Applying machine learning and deep learning for user-focused human-machine interaction
Another key topic of research is the development of methods and systems for machine learning. Our focus in on (real-time) computer vision applications (including facial analysis) that deliver high performance and detection rates even in uncontrolled environments. Another of our goals is to make our technology available across a wide range of platforms and in the embedded sector – which calls for efficient implementation and intelligent algorithm design. Our topics of research encompass state-of-the art techniques, such as those from deep learning, as well as approaches based on classic machine learning. Our technology is implemented in a range of applications, including market research, robotics, stress detection and the automotive sector.
Endoscopes have been used by physicians for over a century to diagnose and treat diseases and injuries affecting the body’s internal tissues and organs. But endoscopic examinations are still a purely visual technique and must often be complemented by biopsies to provide a full diagnosis.
The interpretation of endoscopic images depends to a large extent on the physician’s prior experience and is thus quite subjective. Fraunhofer IIS is investigating and developing methods for characterizing and classifying tissue damage and detecting suspect lesions, such as intestinal polyps, based on machine learning and using, for instance, specific color and texture features. The methods are intended for applications in diagnostic endoscopy.

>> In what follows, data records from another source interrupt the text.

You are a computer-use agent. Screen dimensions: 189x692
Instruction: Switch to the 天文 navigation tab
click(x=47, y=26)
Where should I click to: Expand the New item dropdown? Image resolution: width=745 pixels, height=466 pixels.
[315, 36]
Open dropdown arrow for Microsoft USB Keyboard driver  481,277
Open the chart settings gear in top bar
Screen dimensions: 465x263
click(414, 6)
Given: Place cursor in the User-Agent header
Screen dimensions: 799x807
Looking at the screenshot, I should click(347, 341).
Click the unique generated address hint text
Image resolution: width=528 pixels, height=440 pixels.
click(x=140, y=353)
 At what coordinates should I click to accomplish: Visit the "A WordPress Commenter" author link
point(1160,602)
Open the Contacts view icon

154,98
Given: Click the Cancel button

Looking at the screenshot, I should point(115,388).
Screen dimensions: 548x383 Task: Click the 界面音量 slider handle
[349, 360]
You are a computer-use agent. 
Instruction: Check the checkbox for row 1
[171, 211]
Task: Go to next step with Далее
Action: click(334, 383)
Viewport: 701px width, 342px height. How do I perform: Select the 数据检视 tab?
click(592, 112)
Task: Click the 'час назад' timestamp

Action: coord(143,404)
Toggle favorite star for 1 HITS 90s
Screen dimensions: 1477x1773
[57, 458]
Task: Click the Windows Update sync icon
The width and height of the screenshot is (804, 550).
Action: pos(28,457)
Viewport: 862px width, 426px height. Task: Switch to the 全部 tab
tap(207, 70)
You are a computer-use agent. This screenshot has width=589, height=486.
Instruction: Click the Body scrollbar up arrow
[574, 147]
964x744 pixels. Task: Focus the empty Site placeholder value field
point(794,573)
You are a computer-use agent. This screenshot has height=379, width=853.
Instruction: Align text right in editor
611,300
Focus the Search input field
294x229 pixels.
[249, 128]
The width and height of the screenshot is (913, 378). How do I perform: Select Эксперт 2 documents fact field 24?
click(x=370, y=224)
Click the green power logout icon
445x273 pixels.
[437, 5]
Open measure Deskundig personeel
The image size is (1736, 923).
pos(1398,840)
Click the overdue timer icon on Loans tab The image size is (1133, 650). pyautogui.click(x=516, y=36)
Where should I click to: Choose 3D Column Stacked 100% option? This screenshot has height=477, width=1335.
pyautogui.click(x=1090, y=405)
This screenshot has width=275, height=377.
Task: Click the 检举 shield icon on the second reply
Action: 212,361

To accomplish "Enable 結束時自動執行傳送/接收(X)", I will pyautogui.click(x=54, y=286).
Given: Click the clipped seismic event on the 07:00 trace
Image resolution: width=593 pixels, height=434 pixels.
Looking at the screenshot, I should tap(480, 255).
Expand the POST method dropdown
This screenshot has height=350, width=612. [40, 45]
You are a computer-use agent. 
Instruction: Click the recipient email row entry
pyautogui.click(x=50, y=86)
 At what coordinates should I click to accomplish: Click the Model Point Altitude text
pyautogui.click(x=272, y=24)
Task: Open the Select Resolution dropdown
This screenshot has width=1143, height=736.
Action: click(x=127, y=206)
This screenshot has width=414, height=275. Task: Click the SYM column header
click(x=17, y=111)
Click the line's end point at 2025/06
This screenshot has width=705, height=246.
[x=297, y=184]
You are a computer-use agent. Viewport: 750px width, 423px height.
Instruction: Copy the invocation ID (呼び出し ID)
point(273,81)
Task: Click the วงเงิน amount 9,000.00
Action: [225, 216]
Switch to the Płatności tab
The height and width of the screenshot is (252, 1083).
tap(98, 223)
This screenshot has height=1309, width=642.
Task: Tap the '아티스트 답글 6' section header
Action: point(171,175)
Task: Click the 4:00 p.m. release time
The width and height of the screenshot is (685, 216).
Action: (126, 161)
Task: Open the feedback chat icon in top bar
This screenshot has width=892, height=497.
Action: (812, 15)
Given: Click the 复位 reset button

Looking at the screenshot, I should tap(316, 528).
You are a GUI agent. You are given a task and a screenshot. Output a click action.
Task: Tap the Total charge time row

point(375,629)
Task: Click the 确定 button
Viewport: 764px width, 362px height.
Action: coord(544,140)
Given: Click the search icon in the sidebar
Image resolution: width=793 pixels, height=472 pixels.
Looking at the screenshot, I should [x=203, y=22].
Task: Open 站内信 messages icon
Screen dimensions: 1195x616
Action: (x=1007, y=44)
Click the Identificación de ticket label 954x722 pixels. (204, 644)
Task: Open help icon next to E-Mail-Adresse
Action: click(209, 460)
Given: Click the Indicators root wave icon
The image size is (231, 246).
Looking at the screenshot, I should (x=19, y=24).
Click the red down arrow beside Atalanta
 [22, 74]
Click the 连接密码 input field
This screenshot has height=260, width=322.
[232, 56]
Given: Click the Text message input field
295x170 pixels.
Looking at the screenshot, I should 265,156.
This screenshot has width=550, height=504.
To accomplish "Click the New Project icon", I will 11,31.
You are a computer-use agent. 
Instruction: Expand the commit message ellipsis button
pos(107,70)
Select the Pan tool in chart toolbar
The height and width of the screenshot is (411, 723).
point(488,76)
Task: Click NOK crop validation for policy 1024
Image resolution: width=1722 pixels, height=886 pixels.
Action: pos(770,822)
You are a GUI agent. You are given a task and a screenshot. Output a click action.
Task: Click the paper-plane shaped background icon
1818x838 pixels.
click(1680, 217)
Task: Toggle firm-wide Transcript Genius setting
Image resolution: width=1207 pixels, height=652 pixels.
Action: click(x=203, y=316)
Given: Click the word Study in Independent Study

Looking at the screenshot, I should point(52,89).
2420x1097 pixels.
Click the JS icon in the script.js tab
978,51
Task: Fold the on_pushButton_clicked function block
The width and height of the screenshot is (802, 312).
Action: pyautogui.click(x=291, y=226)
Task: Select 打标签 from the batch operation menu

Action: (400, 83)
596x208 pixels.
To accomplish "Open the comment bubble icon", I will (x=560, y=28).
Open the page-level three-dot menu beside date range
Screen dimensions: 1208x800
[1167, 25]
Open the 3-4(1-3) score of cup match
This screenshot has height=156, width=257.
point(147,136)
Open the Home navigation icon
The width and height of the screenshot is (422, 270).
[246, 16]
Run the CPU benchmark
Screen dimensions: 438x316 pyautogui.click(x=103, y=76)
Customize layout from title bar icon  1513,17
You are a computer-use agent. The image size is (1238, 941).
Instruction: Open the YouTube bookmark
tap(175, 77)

Digital pathology and computer-assisted microscopy
The trend toward precision medicine calls for ever more nuanced diagnoses that take a multitude of histologically defined biomarkers and a growing number of prognostic factors into account. The application of machine learning methods in digital pathology holds much promise as an efficient means of mastering these challenges. The pathologist is relieved of routine diagnostic tasks that can now be automated, such as detecting and analyzing relevant cells and areas of tissue, and the results can be visualized in context. In research, deep learning methods assist in identifying and validating new prognostic markers and therapeutic targets.
Our researchers are well versed not only in conventional machine learning and image analysis methods, but also in the new, often superior, deep learning methods, and possess many years of experience in the development of applications to support computer-assisted diagnosis. These applications range from microscope and scanner control functions and automated analysis routines to the presentation of reproducible results in an easily comprehensible visual format.